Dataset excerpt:
►

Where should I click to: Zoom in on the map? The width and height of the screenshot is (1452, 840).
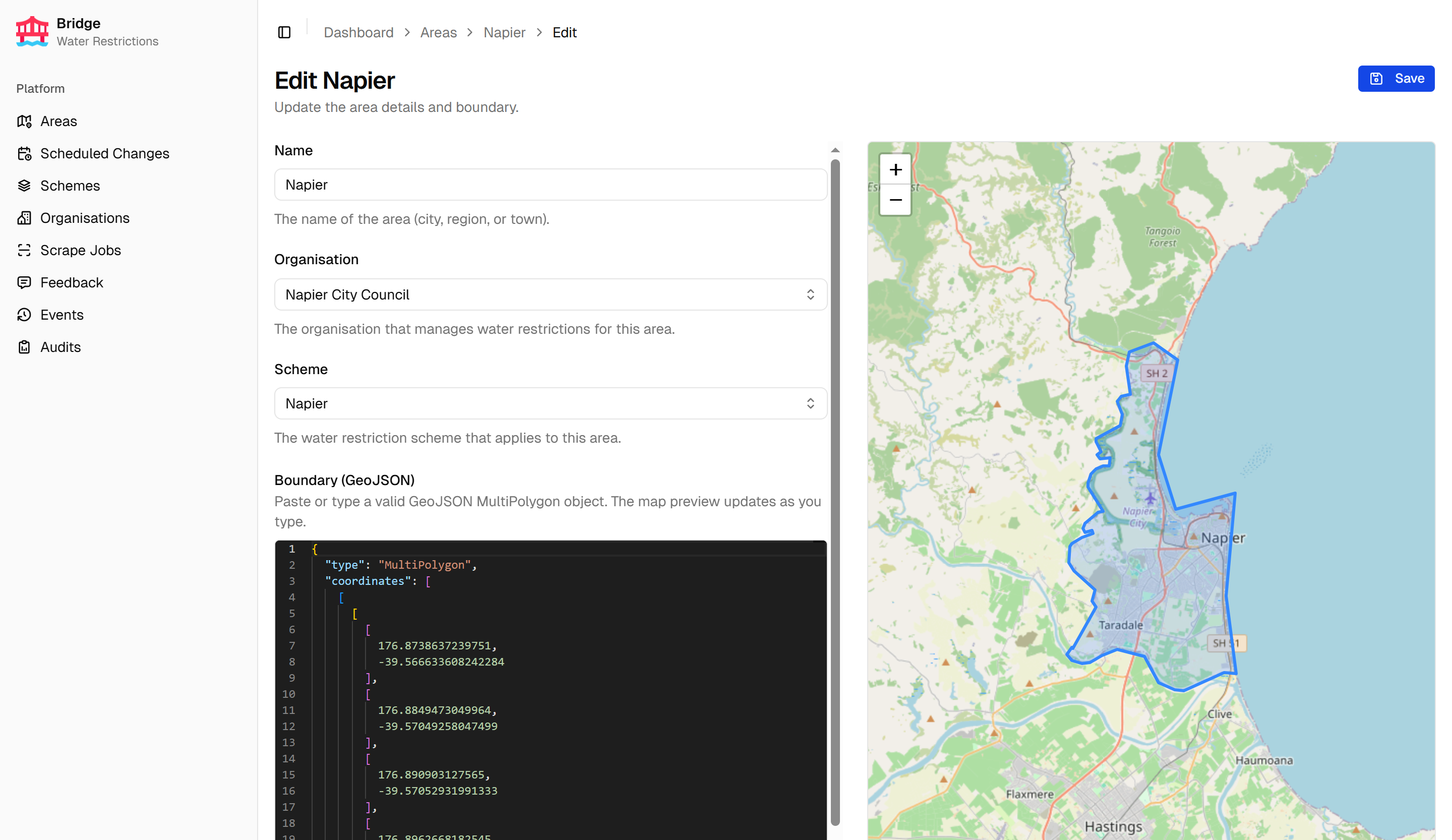[x=895, y=169]
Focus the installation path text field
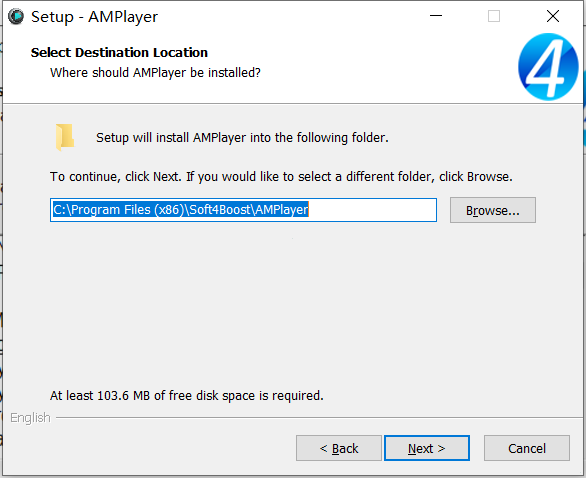586x478 pixels. click(243, 210)
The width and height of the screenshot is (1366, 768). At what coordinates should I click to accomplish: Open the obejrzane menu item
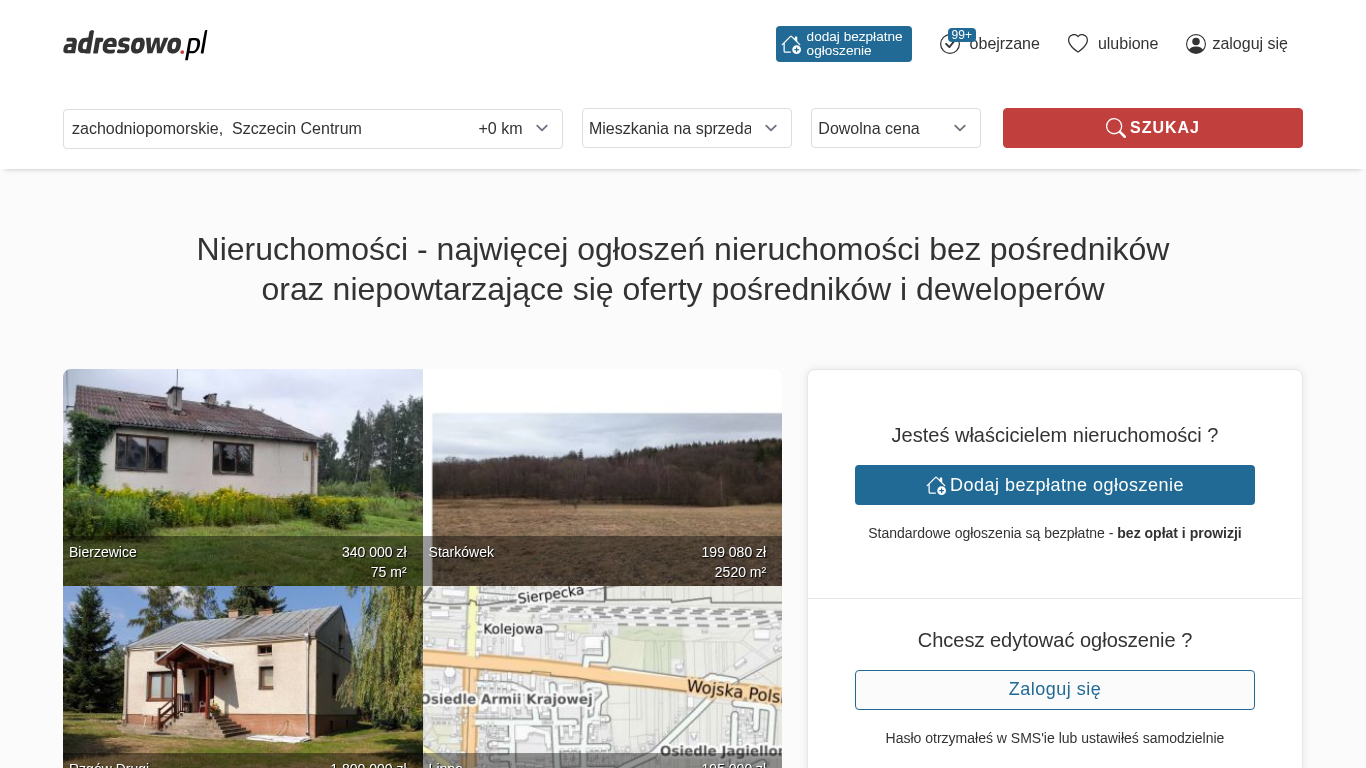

◄

◆ The problem ◆
Copy each of the rows above word for word, leaving out the pictures.

◆ Answer ◆
Where should I click to: Zoom in on the map? The width and height of the screenshot is (1452, 840).
[x=895, y=169]
Focus the installation path text field
586x478 pixels. click(243, 210)
The width and height of the screenshot is (1366, 768). At what coordinates should I click to accomplish: Open the obejrzane menu item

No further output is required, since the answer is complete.